AUGMENTATION DE LA TVA
Augmentation de la TVA: "une tromperie", selon Ségolène Royal
CHALON-SUR-SAONE, 13 juin 2007 (AFP) - L'ancienne candidate PS à la présidentielle, Ségolène Royal, a qualifié mercredi de "tromperie" l'argument de la droite faisant "croire que l'augmentation de la TVA serait un cadeau aux consommateurs".
"Je demande la vérité du vocabulaire, je demande la morale politique.
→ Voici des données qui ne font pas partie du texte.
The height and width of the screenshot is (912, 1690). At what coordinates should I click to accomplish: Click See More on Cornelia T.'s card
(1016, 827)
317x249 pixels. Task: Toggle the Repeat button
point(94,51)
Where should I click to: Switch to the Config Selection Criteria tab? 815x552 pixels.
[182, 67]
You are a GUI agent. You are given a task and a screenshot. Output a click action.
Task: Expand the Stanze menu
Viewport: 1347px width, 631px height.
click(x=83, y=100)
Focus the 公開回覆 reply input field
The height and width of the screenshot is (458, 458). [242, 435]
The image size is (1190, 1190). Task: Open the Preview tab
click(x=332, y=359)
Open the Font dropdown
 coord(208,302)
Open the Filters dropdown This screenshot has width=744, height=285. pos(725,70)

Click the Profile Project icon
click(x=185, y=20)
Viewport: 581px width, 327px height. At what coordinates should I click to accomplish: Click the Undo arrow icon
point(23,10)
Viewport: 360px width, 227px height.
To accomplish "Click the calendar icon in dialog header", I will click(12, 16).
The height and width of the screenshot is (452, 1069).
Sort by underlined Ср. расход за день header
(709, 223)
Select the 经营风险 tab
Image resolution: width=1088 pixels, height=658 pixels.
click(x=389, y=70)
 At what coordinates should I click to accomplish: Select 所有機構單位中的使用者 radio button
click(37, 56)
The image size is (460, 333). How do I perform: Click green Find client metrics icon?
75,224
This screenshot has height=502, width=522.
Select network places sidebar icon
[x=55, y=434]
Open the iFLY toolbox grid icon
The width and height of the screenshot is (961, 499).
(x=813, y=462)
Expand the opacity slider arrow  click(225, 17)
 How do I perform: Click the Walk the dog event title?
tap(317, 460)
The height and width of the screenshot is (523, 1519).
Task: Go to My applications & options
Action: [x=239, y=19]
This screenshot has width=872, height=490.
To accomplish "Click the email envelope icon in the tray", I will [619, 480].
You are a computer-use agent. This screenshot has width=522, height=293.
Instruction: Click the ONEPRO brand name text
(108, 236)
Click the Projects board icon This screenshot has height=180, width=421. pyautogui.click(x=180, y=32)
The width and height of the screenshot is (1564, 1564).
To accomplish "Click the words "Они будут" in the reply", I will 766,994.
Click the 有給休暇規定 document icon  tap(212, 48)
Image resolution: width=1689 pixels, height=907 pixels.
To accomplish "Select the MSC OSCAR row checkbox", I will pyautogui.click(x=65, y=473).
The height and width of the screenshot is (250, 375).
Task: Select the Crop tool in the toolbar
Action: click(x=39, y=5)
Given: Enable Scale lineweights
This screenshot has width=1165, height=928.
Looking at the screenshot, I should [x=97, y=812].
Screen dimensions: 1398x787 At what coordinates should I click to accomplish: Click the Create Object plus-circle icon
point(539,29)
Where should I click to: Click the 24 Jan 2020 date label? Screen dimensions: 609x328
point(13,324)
Faire croire que l'augmentation de la TVA serait un cadeau aux consommateurs est une tromperie", a lancé Mme Royal à l'adresse du Premier ministre François Fillon, qui avait évoqué la veille une hausse possible de la TVA à compter de 2009 pour financer la protection sociale.
Mme Royal s'exprimait mercredi devant plus d'un millier de personnes, réunies à Châlon-sur-Saône (Saône-et-Loire) pour un meeting en soutien aux candidats PS du département, notamment les députés sortants Arnaud Montebourg et Didier Mathus, tous deux en ballottage difficile.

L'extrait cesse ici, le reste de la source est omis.